2 thoughts on “One-off houses and Certificates | Deirdre Ní Fhloinn

  1. Michael O'Neill

    Reply to – One-off houses and Certificates | Deirdre Ní Fhloinn

    Thanks to Deirdre for posting this.

    I have been warning people of the dangers of this level of liability (not the lack of clarity, the clear extent of liability) for a long time now. I wrote to the Minister in 2013 about the Bill and I have posted several comments in this forum since.

    None of the supposed foresight in the legal profession seems to have landed on this point I make below though.

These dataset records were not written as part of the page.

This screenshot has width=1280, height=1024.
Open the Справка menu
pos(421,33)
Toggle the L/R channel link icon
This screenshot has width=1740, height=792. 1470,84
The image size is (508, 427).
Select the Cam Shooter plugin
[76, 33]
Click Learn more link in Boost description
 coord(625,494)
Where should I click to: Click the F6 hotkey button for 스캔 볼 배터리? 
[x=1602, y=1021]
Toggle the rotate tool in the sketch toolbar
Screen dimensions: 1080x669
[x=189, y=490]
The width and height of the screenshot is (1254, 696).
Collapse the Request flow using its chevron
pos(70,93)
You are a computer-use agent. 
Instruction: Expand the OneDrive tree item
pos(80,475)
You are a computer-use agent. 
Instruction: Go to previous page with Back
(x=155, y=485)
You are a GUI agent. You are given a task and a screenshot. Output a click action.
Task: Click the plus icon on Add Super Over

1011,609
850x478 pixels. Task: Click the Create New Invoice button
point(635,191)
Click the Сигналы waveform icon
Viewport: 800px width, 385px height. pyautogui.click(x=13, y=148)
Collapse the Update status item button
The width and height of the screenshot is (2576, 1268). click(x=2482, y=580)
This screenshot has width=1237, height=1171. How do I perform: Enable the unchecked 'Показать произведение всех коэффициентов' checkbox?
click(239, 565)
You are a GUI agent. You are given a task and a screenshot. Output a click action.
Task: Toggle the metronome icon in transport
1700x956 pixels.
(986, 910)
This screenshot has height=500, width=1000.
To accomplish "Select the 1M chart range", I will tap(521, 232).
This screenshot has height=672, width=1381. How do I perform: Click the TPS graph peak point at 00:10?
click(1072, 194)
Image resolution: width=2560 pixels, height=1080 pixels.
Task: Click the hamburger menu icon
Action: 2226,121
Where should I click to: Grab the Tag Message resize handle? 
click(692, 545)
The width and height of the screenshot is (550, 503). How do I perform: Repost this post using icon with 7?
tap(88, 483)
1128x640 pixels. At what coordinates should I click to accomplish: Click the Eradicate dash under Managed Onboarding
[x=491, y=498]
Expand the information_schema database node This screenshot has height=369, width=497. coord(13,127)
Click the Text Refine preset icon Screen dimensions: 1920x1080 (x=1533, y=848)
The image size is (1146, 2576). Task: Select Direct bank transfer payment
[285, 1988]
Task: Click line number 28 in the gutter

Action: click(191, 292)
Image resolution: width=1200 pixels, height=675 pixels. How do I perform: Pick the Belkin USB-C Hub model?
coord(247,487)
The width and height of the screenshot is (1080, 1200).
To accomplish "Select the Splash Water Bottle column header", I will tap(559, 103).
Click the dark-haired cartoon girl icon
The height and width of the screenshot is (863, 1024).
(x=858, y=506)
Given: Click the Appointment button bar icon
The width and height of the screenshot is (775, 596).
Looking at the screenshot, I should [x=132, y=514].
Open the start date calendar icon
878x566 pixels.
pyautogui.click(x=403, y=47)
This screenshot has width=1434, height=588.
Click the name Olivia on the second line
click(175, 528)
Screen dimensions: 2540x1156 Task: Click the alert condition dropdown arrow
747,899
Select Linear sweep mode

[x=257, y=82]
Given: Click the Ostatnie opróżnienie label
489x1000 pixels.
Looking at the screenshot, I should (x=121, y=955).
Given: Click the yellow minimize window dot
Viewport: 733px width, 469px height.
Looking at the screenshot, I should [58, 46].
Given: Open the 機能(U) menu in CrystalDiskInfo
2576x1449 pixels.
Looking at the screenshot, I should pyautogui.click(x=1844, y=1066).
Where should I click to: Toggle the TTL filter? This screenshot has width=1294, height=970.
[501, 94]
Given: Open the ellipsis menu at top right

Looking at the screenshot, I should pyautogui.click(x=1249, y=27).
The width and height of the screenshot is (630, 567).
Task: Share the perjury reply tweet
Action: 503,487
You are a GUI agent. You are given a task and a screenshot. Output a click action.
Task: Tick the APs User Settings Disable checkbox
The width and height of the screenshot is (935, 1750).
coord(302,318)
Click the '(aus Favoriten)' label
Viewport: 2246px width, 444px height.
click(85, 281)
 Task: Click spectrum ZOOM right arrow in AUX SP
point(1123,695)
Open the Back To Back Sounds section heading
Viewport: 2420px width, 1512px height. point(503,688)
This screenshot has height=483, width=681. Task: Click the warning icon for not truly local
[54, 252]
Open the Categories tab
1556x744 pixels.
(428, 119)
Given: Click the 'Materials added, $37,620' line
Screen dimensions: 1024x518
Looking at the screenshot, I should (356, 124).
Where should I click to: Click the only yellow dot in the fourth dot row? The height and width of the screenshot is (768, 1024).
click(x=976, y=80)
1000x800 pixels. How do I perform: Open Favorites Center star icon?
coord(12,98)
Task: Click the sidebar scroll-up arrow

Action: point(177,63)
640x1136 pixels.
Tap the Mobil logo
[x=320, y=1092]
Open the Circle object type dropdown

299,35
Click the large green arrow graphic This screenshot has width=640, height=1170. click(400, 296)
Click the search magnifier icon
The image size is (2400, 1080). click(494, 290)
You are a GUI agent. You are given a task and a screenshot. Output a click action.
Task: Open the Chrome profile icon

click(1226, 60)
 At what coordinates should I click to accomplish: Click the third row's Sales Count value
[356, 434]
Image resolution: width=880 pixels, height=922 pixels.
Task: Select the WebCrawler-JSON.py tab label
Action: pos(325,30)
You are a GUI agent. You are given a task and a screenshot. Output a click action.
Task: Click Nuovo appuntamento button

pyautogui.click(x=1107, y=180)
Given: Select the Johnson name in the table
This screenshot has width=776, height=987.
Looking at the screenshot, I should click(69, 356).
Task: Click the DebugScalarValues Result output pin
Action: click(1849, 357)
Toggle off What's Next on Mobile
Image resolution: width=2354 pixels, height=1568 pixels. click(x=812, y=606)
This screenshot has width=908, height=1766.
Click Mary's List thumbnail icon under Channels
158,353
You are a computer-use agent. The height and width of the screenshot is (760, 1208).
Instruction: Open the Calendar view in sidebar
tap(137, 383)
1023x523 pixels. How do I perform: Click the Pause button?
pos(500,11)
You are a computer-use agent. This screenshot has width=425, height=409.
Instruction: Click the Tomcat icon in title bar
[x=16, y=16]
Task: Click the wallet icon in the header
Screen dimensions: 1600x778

    If you certify that the works are compliant, the person who supplied the defective element or service or works may have recourse to your certificate as a primary defense, in two ways.

    The initial suit will be brought against the certifier.

    Any subsequent suit to recover moneys brought by what is left of this straw man certifier will founder on the fact that he/she certified these very works. A sort of Catch-22 of Certification.

    So any fond hopes of the successfully sued certifier, or his insurers, recovering money from the actual cause of the defect may be a castle built on sand, their their own Cert or their insured party’s Cert acting as a barrier to a successful outcome.

    There is more to this but I will keep this message simple and to the point in the hope that someone in the RIAI reads it and realizes this matter has not died down.

    This is the calm in the eye of the storm.

  2. Michael O'Neill

    The case referred to in Deirdre’s piece is referred to in this article

    One-off houses and certificates – McGee v Alcorn & Friel 2016
    Posted on March 9, 2016

    As can be seen this is not a matter that directly relates to the BC(A)R debate as it occurred prior to this legislation being enacted.

    But it may point the way towards the likely decision of the courts towards certifiers where the way has been paved for them by BC(A)R.